Debo ser honesto, nada gano con mentir. La primera vez que deposité mis ojos en ella fue gracias a sus piernas bien torneadas y nalgas firmes. Si, ya sé, "hombre tenías que ser, así son todos". Perdonen, pero es imposible negarse a la contemplación, ya sea explícita o disimulada cuando se tiene un escultural cuerpo de amazona en las narices. Obvio, tal impacto, al que también podemos calificar de encanto, sólo sirvió para motivar el deseo de verla una segunda vez.
La segunda ocasión fue distinta. Su enojo y mal carácter ni siquiera dieron oportunidad para asomarme a apreciar su figura. Estaba de malas, muy de malas. Una bronca le había estallado encima, entiéndase reflejada en un rostro colorado del coraje y distorsionado por un malestar que buscaba desquite con lo que se atravesara en el camino. Manoteaba, gritaba a un muchacho. Con la sensatez por evitar ser parte de un conflicto desconocido para mí, di la media vuelta desde la esquina donde observé su ira y me fui a otro lado.
Por supuesto que hubo una tercera vez y ahí todo cambió. Entré a su negocio con intención de saludarla de manera jovial, incluso con ganas de invitarla a salir, sin embargo noté de inmediato su mirada triste extraviada en un teléfono, un aparato al que sostenía en balde porque ni lo pelaba, parecía una estatua sin chiste. Fue entonces que puse atención en su rostro, un bello rostro de piel delicada que complementaba la hermosura de su cuerpo pero que contrastaba con los ojitos apagados.
-¿Qué tienes?-, pregunté con la inercia de la repentina cortesía que surge ante situaciones de melancolía ajena.
-Nada, nada, no pasa nada-, respondió seca, con tono cortante.

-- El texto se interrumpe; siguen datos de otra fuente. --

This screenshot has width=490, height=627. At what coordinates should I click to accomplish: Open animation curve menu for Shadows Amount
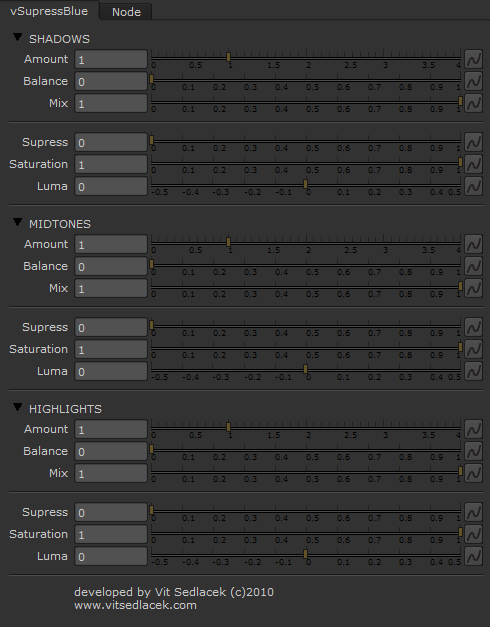click(474, 59)
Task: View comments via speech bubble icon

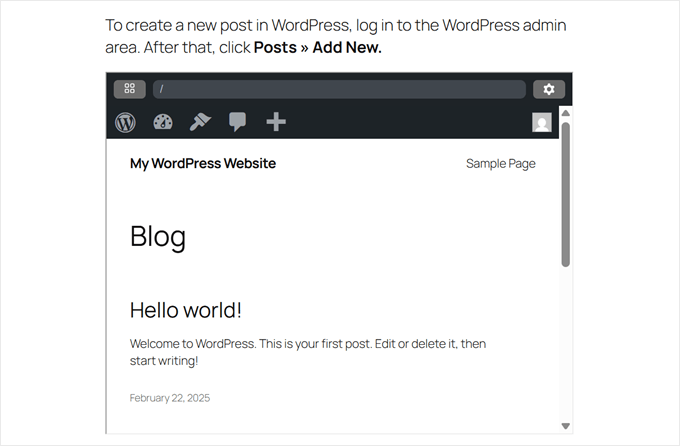Action: tap(237, 122)
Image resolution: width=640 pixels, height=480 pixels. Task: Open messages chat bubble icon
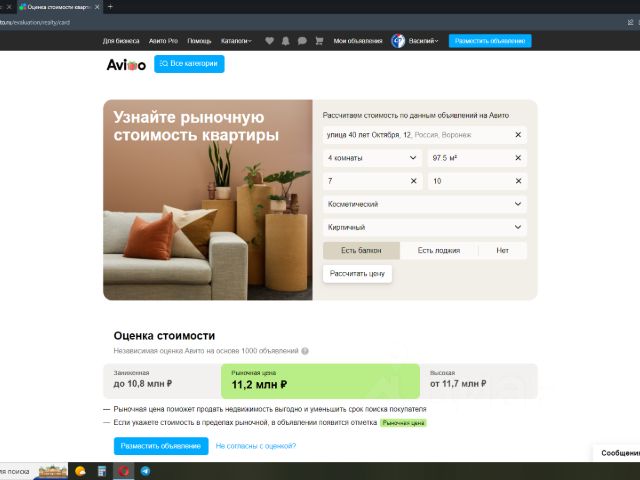click(302, 41)
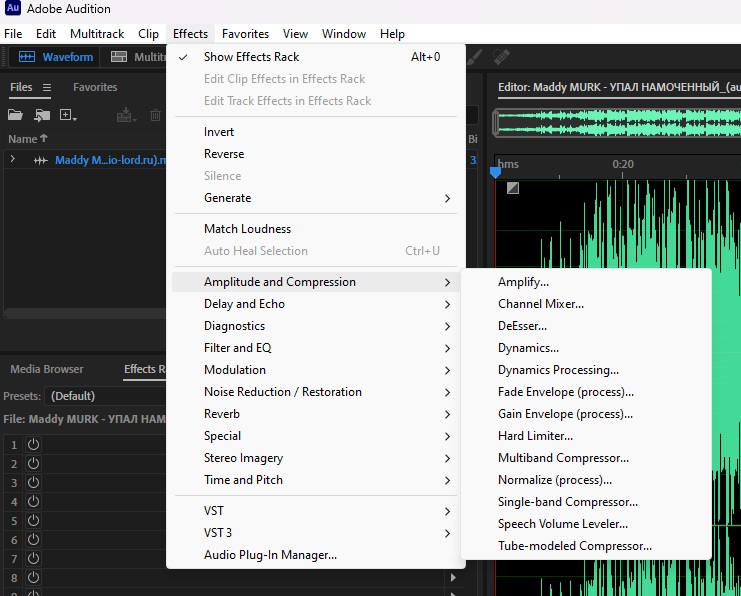
Task: Click the waveform overview navigator bar
Action: 618,124
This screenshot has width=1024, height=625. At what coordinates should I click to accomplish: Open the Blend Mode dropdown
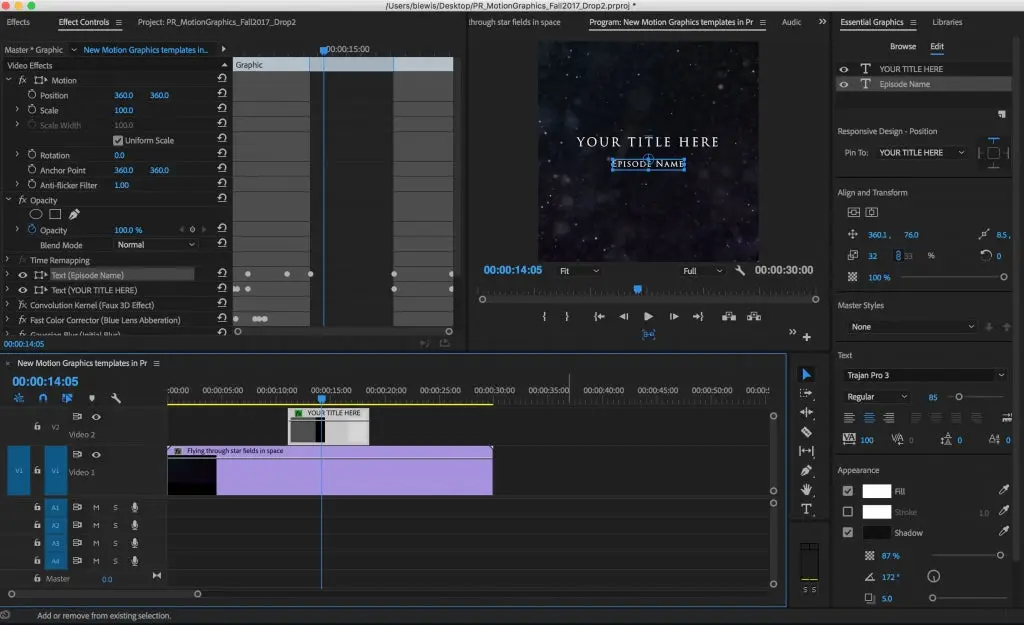click(155, 244)
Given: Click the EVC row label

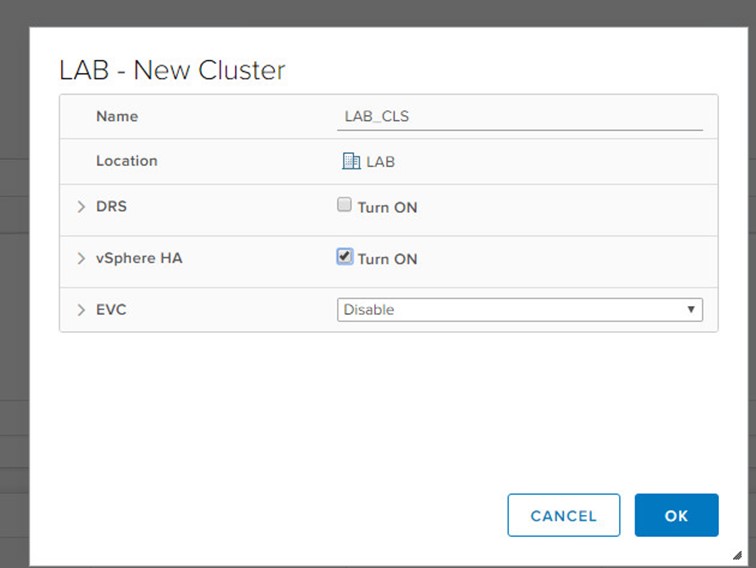Looking at the screenshot, I should click(x=111, y=310).
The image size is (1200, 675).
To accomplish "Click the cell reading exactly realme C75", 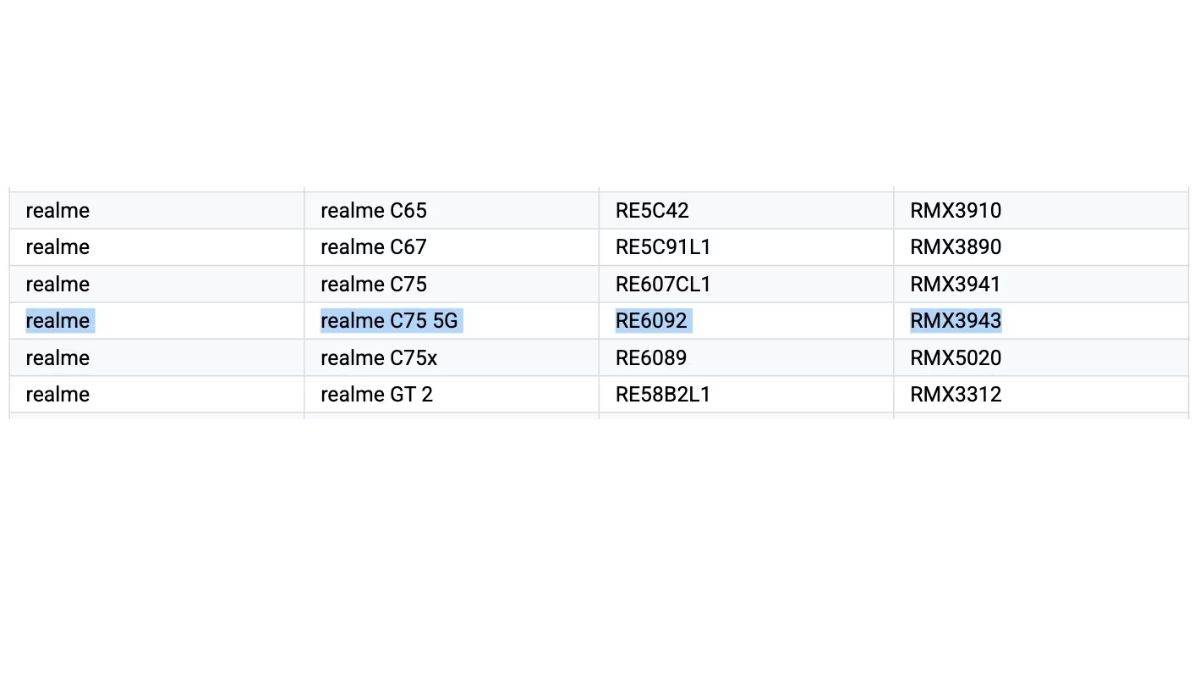I will pyautogui.click(x=373, y=284).
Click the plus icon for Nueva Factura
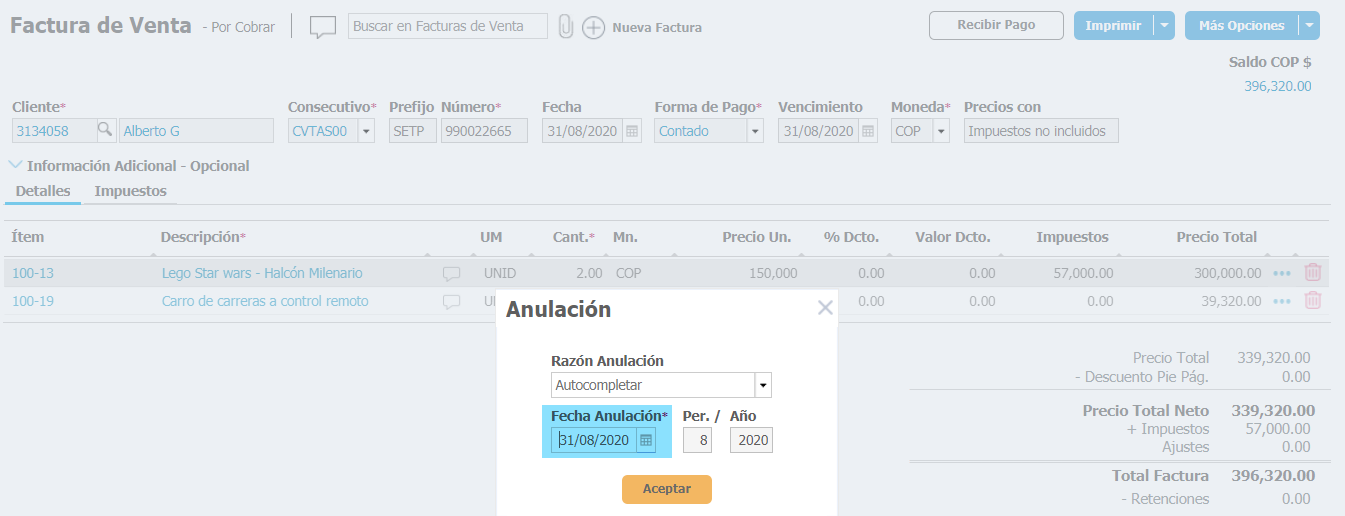This screenshot has height=516, width=1345. 593,27
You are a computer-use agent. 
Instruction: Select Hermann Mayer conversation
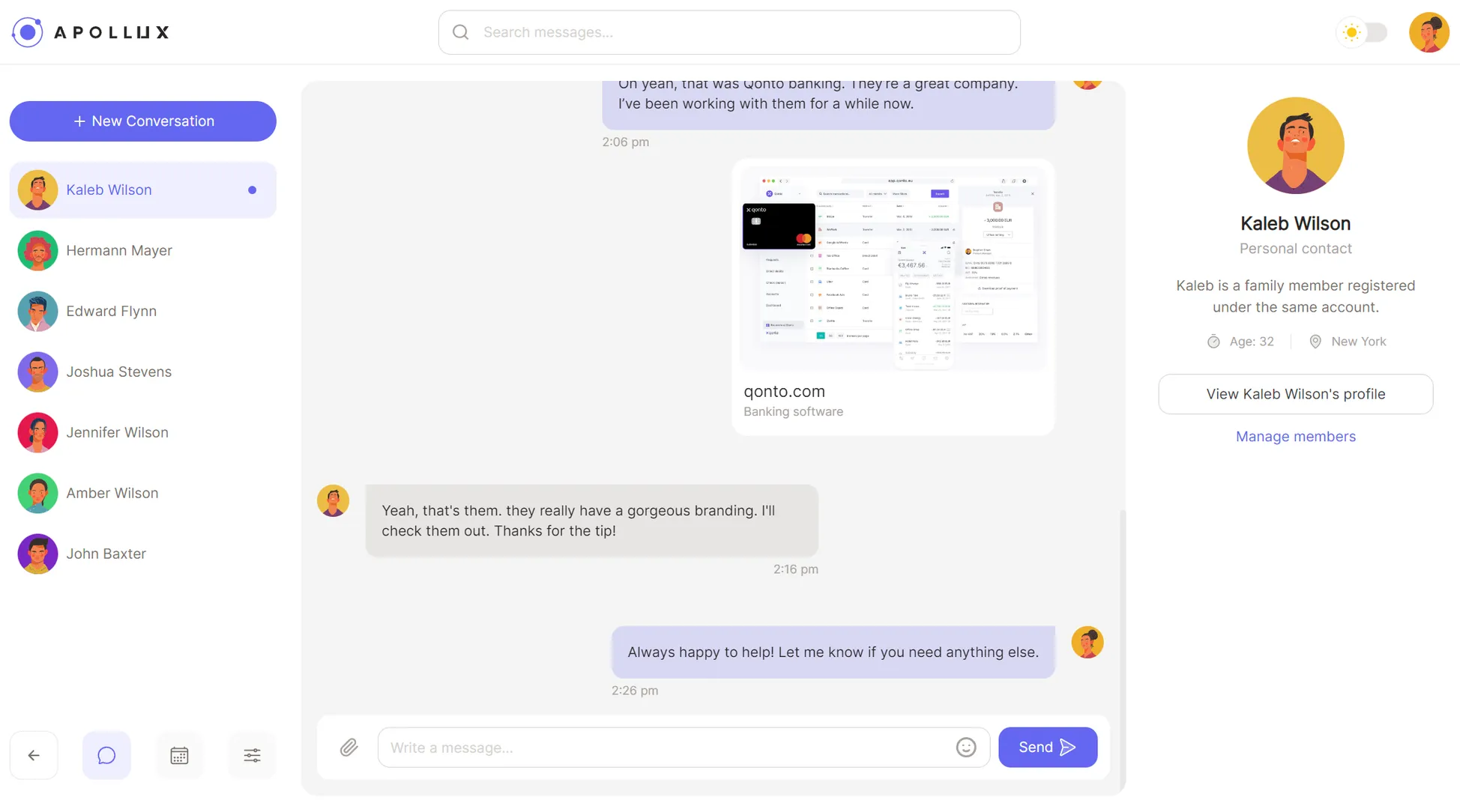143,250
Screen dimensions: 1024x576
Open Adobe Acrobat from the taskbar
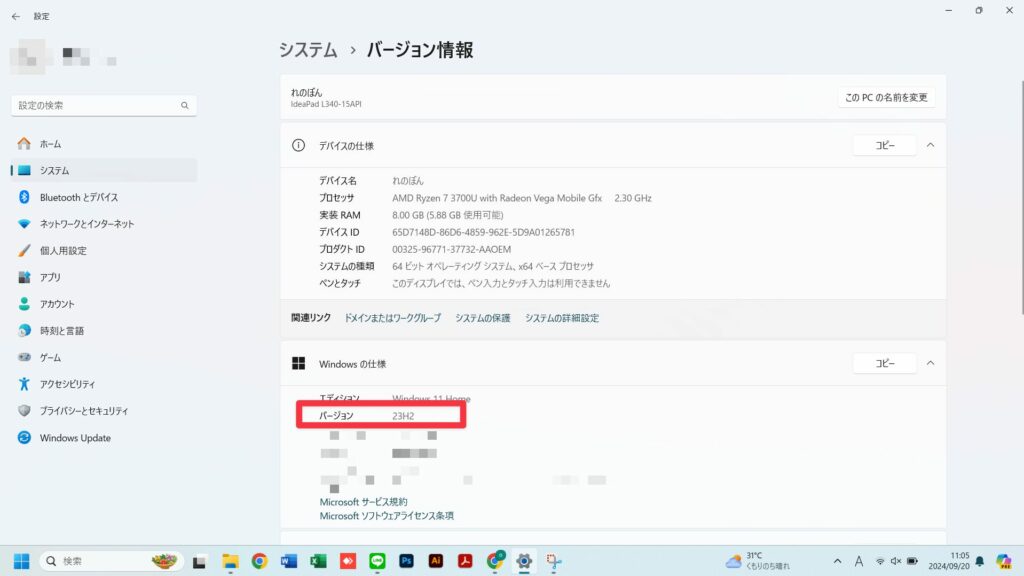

Reparé en otra novedad: su voz. La escuché por primera vez. Después de los eternos cinco segundos de silencio incómodo que suelen registrarse en charlas que recién comienzan o están a punto de concluir, ella se dispuso a atenderme como cliente que soy de la tienda que despacha. Pedí lo que necesitaba.
-Perdona, pero me parece que eres demasiado joven como para tener una mirada así-, dije sintiéndome un estúpido mientras pagaba.
Fue lo que se me ocurrió, o mejor dicho lo que me nació decir. No es que uno sea demasiado viejo, o un hombre para exclamar “uy, qué bárbaro, ¡cuánta experiencia!”, no, tampoco es para tanto. Es algo tan simple como conocer ese tipo de mirada, una mirada que muchos sabemos identificar en el trayecto de nuestros andares cuando hemos sido autores o víctimas de tal estampa en una mujer.
-Ya tengo 22 años, no soy una niña-, reviró tajante, con un timbre duro, como si con eso quisiera excusar que ya cuenta con edad autorizada para atormentar de forma consciente su vida.
La escena fue interrumpida por el mismo chico que la había hecho enojar. Resultó que era su novio, quien la abrazó y besó sin ninguna muestra de afecto por parte de ella. Recibí mi cambio, me despedí. En tanto, ella enmudeció.
Retorné a casa pensativo por la revelación de su edad. Es difícil asociar la frescura de 22 años con la mirada triste de una mujer envuelta en un rictus endurecido. Me arrebató el sueño de toda una noche, pero ¿por qué? “Hay veces que el silencio es la respuesta más inteligente”, escribe Arthur Golden en Memorias de una geisha. ¡Claro! También me atraía de ella el enigma de su tristeza, de su penar.
Toda vez que amaneció fui a visitarla con la firme convicción de confesarle que quería saber más sobre su vida. Fui recibido con regaños por meterme en lo que no me importa, con advertencias de que cuidara más mi boquita antes de emitir opiniones sobre las miradas de las personas. Me apuntó con el dedo, habló con fluidez.
-Me vale madre si crees que soy una altanera, una grosera o una verdulera. Lo que sí te dejo claro es que tú a mí no me vas a criticar la mirada. ¿Entendiste o te lo repito?-, explayó tal cual Isela Vega en sus épocas de sex symbol con temperamento temible.
Comencé a reírme, ella hizo lo propio.
A partir de ese instante conozco más sobre sus silencios. Lo hago a la distancia de su mirada, lejos de sus tristezas.